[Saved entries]
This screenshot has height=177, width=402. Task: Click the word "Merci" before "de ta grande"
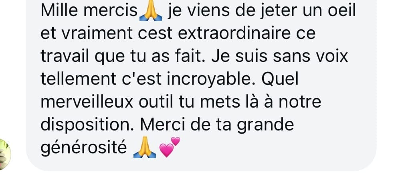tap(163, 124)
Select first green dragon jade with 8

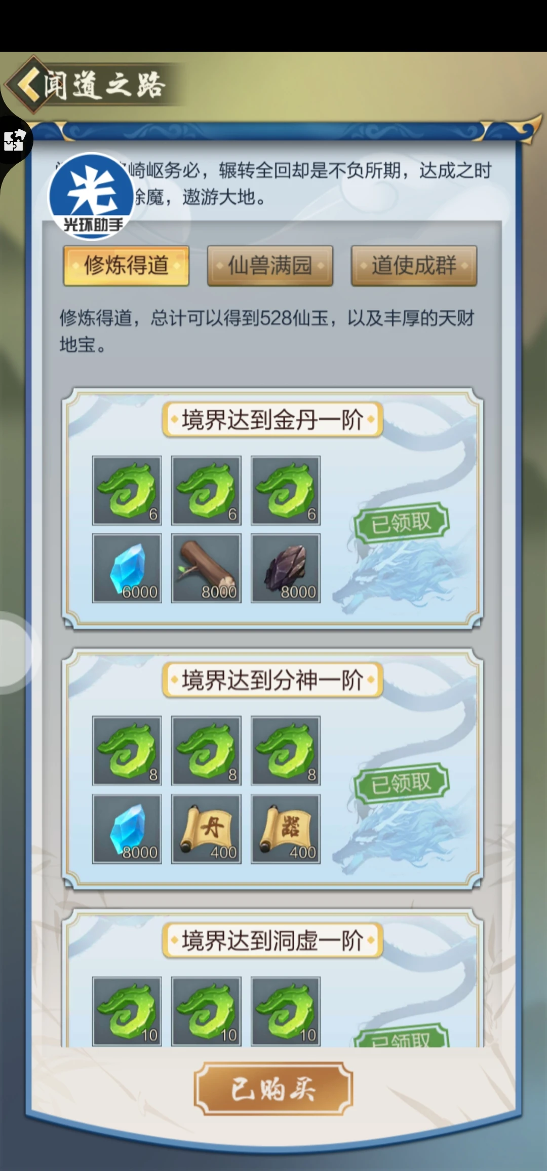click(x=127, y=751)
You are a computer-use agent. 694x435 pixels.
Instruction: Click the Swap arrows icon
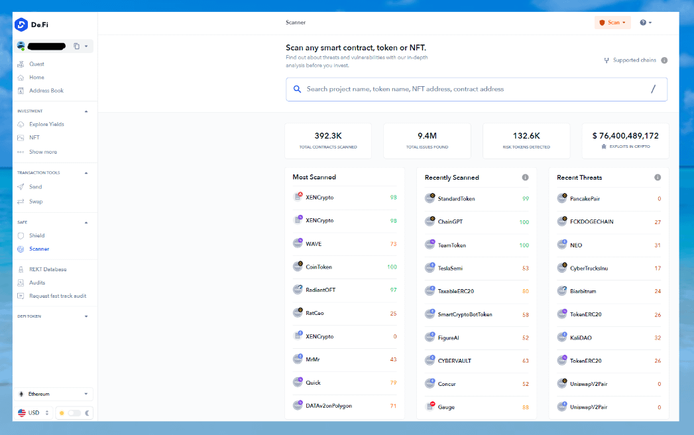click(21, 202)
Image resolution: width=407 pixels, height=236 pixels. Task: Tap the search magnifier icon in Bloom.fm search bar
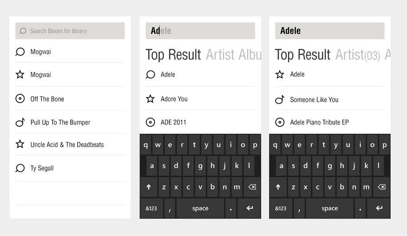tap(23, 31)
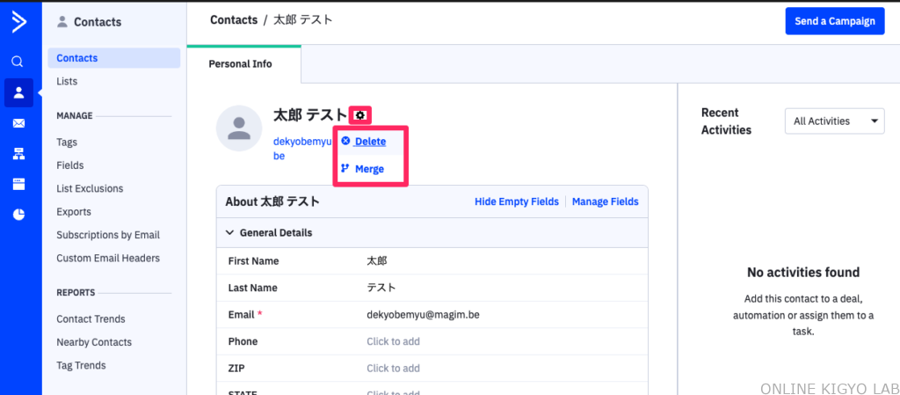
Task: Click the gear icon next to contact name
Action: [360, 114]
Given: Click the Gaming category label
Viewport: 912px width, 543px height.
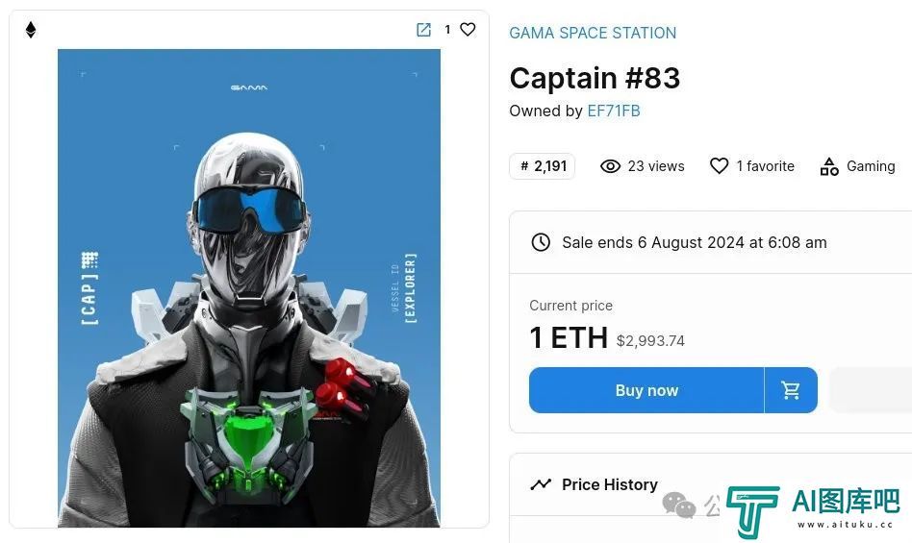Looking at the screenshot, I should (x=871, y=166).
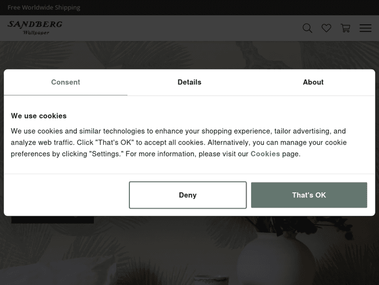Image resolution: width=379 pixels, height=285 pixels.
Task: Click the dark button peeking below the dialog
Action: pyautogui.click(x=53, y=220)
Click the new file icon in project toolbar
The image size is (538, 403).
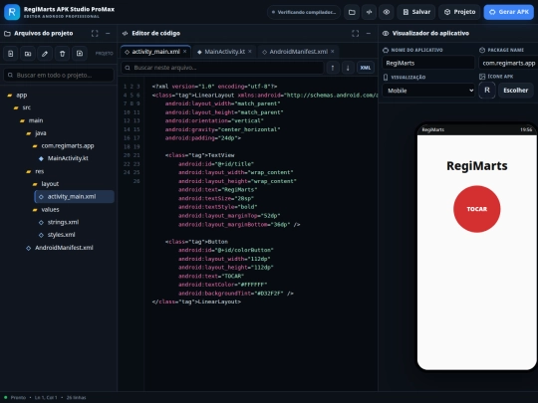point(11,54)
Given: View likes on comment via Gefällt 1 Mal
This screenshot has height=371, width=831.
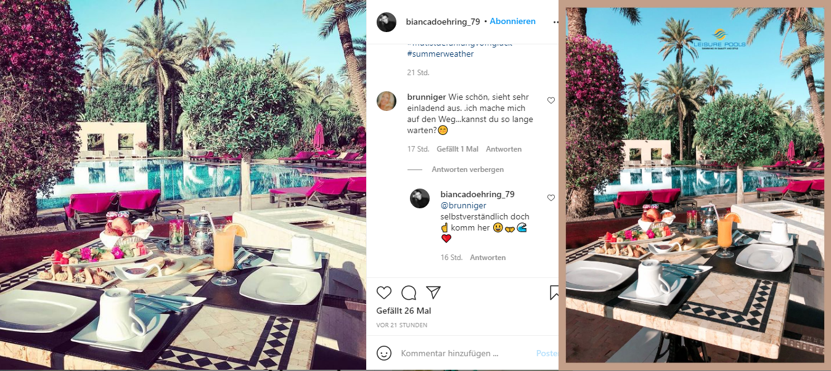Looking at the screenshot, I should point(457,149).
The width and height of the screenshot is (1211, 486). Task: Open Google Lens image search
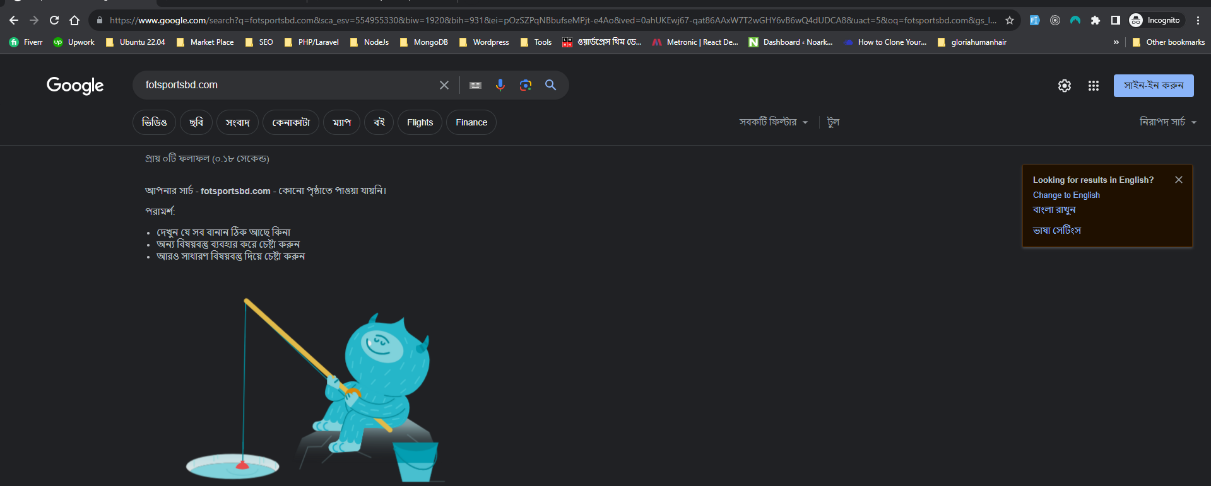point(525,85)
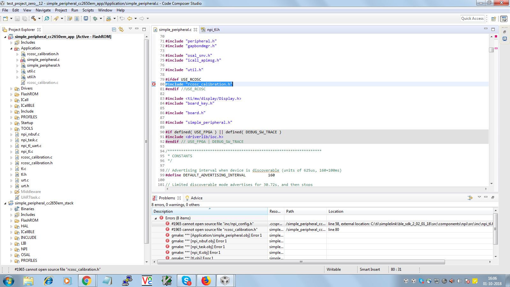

WORK TO BE COMPLETED » Note each line of the entries that has "Given" in it, and copy those lines.

YOUR RESPONSE »
Given: Click the Gaming category label
Given: View likes on comment via Gefällt 1 Mal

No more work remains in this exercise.